At Desert Ridge, educators added Mandarin this year to the school's
language courses.

After a trip to Leshan, China, as part of the Gilbert Sister Cities
Exchange Program, Gilbert Superintendent Brad Barrett said he decided
to seek board approval to add the language. Barrett and other
educators were motivated to take the trip after reading Thomas
Friedman's 2005 best-seller The World Is Flat, which shows how the
United States already is competing with the Chinese in the same
marketplace.

"What we learned in that book is that we neglect ... China and India
at our own peril," Barrett told the Gilbert Town Council last year in
his presentation on the trip.


Students not ready


Many schools fail to prepare students for the globally competitive
workforce, according to a national poll from the Partnership for 21st
Century Skills, a Tucson-based organization of businesses, education
leaders and policy makers advocating new skills for students.

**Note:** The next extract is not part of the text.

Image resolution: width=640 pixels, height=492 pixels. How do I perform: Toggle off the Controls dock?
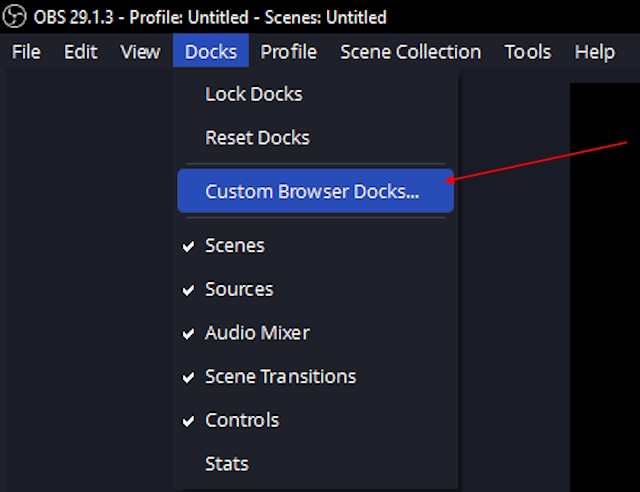pyautogui.click(x=242, y=420)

Of those surveyed, 80 percent agreed that the skills students need to
learn today are different than those of 20 years ago.

Mesa parent Maria Flores-Beck agreed. She hired a private Chinese
tutor for her daughter to help her get a competitive edge.

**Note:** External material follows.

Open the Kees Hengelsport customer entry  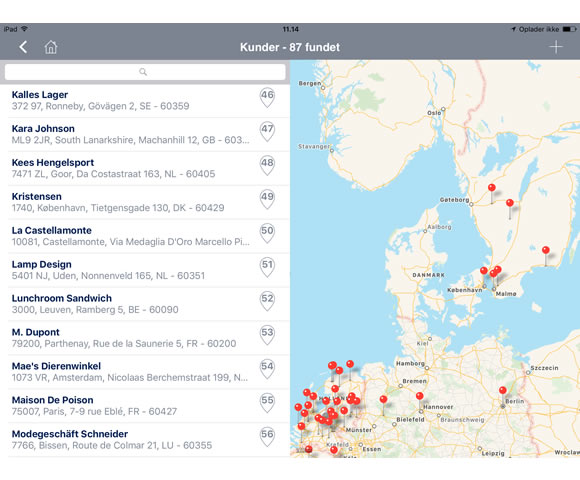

"I keep reading about the global economy ... and I was so happy when I
discovered it would be available here," said Flores-Beck, whose
sixth-grader, Elizabeth, now learns Chinese at the Mesa Academy for
Advanced Studies.

In the Valley, several public schools have responded to the new
Chinese language demand:


• Mesa Public Schools offers it at Dobson High.


• Scottsdale Basis, a public charter school, offers it to its
middle-school students.


• Phoenix Union offers it at Central High and Bioscience High.

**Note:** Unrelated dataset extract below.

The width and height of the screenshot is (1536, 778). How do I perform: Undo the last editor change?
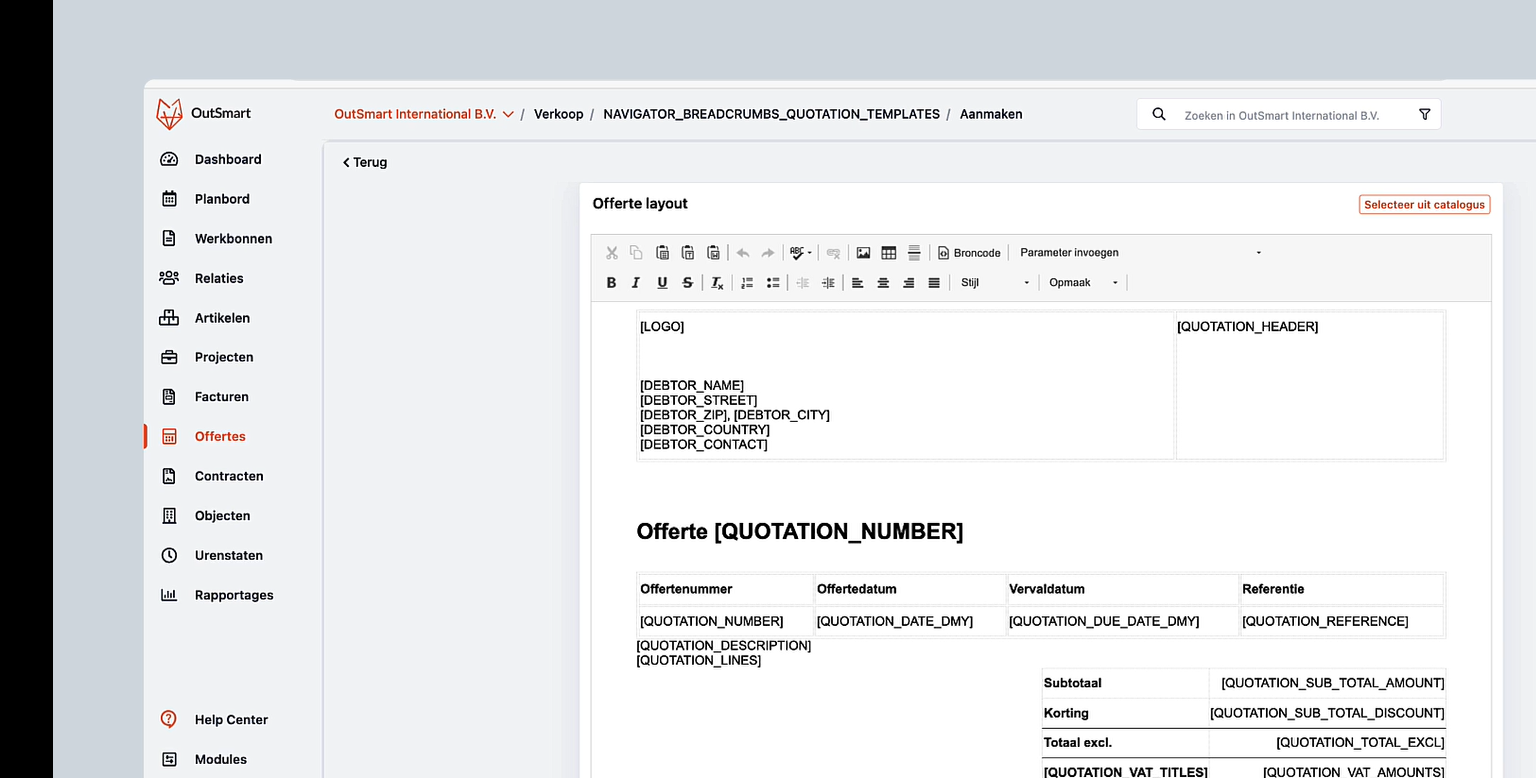[743, 252]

• The Chandler Unified School District will offer courses at its four
high schools next year.


Striking a nerve


During the last legislative session, Arizona Superintendent Horne and
other supporters, which included university leaders and business
executives, asked lawmakers for $2.3 million to pilot international
school programs across the state.

The right dash of international flavoring, they reasoned, would help
Arizona students compete successfully in the 21st century. The
proposal was rejected.

To its more extreme detractors, the international proposal was a
fuzzy, anti-American approach to education that could be the first
domino to dominance by the United Nations. That was the opinion of
Rep. Russell Pearce, a Mesa Republican.

"We ought to concentrate on United States history and United States
heroes," Pearce said in June.

Meanwhile, international-education supporters look for private and
federal grants to help move the concept forward.

Horne said several schools have started or will begin international
programs: Rhodes Junior High in Mesa; Desert Willow Elementary in Cave
Creek; and Pueblo Elementary in Scottsdale, and the Whiteriver Unified
high school on the Apache reservation.

"There's a push to have all students learn more science, math, world
languages and information literacy so they can discriminate what's
valid" on the Internet, said Katy Cavanagh, Scottsdale's assistant
superintendent for teaching and learning. "It's a whole new world."